START Data for the task

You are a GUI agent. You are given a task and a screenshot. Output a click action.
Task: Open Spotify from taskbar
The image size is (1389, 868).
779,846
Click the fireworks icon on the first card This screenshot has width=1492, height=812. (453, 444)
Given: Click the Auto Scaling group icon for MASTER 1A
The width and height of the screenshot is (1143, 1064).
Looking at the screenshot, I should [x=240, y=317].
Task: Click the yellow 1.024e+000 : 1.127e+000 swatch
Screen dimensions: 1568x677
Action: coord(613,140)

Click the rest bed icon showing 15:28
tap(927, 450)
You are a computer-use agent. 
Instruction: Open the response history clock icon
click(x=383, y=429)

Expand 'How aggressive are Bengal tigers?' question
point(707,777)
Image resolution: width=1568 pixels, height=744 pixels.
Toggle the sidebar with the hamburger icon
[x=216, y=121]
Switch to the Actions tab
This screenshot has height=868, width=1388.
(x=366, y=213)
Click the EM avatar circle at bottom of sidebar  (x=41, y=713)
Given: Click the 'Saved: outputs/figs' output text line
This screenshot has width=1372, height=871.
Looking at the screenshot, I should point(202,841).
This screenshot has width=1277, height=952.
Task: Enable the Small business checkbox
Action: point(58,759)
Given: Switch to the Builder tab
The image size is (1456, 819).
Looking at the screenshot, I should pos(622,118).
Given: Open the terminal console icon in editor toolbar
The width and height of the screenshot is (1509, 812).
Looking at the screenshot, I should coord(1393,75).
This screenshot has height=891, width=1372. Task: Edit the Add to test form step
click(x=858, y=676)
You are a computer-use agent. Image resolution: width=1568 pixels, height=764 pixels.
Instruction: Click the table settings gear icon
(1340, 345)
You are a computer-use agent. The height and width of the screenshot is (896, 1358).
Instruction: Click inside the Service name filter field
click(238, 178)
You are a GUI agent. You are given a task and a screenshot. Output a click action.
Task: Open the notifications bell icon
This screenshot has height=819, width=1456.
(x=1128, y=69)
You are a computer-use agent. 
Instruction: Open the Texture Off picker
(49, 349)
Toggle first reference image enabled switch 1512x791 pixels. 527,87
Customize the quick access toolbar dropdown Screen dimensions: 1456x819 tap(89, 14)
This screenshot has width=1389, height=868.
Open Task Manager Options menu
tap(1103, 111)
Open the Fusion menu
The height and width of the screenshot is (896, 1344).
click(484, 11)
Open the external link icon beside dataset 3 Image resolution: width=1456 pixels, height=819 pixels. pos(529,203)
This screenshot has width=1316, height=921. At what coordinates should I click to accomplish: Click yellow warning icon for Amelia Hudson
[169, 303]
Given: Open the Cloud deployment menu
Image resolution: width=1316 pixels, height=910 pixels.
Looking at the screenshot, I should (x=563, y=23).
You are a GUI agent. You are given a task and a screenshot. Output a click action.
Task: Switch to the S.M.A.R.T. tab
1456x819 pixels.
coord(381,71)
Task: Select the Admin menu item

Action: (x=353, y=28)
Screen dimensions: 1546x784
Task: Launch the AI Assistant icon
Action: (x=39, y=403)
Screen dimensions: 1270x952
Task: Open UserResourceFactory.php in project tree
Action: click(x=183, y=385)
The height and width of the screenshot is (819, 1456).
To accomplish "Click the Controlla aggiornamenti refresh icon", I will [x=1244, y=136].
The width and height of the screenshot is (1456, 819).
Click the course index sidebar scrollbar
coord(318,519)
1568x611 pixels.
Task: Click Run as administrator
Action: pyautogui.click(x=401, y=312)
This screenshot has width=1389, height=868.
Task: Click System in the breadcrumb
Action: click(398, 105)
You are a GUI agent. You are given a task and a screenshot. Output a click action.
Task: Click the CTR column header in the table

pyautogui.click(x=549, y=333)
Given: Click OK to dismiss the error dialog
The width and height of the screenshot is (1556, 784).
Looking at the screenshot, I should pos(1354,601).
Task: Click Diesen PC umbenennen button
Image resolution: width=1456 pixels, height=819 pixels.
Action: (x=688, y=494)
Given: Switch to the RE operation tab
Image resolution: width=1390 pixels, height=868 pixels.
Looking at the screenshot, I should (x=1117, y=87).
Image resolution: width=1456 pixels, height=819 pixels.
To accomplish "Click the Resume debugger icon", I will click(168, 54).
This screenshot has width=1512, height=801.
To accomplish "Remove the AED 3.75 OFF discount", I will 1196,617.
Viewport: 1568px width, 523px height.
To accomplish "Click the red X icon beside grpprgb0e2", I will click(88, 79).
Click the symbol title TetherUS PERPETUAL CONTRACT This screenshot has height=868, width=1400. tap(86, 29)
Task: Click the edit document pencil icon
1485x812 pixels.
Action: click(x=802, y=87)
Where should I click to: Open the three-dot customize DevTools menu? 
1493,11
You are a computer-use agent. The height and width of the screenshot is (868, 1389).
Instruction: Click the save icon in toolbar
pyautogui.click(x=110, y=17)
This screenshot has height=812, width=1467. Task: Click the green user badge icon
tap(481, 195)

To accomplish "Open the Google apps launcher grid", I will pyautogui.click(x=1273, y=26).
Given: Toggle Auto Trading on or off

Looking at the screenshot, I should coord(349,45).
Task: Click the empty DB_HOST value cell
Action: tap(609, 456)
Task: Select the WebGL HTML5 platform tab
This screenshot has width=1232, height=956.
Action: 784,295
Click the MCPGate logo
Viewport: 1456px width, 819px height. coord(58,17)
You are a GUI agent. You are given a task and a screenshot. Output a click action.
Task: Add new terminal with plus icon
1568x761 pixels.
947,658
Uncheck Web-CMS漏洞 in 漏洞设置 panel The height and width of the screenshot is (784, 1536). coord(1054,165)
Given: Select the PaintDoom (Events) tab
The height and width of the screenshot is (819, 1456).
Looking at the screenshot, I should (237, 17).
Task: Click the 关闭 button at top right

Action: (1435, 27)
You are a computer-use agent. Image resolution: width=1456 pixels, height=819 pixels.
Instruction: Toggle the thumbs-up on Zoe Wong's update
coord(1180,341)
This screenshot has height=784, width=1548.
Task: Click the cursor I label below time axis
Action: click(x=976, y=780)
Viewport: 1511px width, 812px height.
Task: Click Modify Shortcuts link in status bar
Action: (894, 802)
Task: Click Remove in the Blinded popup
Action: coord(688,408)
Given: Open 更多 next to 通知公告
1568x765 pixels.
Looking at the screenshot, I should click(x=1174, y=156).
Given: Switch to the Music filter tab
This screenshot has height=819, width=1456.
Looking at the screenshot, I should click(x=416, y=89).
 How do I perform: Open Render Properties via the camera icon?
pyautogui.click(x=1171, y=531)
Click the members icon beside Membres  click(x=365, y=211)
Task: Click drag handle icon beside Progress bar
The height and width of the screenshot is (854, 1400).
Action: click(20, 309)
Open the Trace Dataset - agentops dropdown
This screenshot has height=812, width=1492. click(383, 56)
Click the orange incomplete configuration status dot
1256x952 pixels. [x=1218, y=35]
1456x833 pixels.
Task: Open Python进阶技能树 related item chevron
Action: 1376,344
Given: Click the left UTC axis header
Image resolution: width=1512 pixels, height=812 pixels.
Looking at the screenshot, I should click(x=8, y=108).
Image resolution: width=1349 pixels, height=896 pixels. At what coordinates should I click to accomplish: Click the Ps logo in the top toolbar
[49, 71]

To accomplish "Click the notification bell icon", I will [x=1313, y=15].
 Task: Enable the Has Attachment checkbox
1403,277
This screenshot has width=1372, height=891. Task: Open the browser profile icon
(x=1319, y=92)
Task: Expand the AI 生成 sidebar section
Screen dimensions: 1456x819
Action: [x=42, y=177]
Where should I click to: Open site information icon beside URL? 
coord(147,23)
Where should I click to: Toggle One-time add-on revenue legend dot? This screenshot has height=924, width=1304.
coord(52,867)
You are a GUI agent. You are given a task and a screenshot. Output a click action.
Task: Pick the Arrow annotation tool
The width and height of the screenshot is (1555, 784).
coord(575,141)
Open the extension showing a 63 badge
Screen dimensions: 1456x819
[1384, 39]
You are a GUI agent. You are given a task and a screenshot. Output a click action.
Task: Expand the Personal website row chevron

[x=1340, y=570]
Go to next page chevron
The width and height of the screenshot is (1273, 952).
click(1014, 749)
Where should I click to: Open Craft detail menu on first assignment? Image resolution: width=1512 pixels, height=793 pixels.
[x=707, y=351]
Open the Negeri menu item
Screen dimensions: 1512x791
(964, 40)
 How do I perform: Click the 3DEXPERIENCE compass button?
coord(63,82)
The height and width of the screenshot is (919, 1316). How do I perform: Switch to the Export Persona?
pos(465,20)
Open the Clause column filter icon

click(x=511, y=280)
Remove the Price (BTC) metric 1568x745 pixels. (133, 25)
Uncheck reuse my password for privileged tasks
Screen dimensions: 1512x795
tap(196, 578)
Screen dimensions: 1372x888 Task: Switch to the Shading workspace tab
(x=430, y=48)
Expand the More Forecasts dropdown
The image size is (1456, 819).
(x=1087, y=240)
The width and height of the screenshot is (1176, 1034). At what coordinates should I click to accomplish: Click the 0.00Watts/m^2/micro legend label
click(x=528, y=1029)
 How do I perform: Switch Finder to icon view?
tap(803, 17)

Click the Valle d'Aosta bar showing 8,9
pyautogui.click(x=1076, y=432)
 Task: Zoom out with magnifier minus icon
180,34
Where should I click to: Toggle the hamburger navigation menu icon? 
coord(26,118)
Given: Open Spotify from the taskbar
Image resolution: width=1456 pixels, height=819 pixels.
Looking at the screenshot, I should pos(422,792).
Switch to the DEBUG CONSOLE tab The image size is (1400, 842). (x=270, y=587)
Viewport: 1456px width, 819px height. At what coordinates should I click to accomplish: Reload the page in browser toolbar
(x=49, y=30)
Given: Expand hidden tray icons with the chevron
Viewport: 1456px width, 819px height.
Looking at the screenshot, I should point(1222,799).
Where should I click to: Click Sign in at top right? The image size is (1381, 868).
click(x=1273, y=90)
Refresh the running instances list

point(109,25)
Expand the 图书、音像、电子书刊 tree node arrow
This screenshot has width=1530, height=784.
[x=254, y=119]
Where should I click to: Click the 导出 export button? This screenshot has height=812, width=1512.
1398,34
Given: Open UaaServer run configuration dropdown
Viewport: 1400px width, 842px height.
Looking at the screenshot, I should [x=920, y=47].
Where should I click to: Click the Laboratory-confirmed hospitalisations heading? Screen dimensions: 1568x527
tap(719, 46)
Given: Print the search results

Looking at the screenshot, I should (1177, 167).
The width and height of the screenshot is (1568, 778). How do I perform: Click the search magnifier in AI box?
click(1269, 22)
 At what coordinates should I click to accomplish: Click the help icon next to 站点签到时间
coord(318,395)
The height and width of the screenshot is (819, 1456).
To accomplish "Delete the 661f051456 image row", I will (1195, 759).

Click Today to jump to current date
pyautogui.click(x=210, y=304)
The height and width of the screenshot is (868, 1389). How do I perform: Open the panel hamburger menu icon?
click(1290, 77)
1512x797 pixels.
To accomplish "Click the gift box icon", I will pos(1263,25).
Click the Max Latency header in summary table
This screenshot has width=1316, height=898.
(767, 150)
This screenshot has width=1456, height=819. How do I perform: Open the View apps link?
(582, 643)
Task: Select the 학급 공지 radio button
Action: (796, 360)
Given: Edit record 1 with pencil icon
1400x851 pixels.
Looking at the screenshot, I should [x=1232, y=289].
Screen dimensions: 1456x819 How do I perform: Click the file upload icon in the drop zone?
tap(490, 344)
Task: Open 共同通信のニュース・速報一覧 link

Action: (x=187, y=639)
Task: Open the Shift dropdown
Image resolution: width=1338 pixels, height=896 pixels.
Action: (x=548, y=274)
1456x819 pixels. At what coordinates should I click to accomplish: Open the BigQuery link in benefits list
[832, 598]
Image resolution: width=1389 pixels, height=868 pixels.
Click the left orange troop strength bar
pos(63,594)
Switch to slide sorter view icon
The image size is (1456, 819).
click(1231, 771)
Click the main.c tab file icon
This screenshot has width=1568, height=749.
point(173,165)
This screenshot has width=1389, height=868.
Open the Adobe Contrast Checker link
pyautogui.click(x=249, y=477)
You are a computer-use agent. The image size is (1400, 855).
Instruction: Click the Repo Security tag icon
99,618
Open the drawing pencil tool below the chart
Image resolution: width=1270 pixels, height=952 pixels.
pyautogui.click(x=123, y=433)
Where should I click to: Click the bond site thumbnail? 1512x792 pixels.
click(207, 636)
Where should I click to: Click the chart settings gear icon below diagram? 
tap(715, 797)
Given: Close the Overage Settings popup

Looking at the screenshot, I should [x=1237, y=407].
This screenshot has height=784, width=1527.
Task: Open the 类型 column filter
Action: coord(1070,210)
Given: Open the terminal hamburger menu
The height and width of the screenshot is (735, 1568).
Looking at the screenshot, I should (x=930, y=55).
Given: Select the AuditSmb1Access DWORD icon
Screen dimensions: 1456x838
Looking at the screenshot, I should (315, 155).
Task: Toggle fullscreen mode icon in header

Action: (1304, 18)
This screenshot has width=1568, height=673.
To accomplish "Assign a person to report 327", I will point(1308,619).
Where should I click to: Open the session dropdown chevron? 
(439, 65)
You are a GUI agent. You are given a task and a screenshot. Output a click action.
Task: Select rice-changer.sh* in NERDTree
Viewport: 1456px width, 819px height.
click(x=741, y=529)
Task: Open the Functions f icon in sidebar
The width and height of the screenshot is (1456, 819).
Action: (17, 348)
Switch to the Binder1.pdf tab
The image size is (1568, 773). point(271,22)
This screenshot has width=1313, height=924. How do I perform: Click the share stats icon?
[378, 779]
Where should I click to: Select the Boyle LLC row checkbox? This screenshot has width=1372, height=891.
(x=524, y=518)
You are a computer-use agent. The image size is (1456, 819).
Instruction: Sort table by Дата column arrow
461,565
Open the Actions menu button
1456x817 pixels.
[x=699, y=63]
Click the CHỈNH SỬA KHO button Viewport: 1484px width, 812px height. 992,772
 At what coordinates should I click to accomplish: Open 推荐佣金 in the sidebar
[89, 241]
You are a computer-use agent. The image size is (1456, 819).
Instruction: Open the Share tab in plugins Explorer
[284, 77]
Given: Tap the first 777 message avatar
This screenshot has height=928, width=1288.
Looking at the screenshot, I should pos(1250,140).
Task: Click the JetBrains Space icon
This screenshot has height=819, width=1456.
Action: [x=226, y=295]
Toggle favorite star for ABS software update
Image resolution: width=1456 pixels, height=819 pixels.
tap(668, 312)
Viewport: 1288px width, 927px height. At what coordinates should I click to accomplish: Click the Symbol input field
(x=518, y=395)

END Data for the task

◆ Required work: Find how many lines in the entries above have the string "Spotify" and report only that number.

◆ Result for this task: 2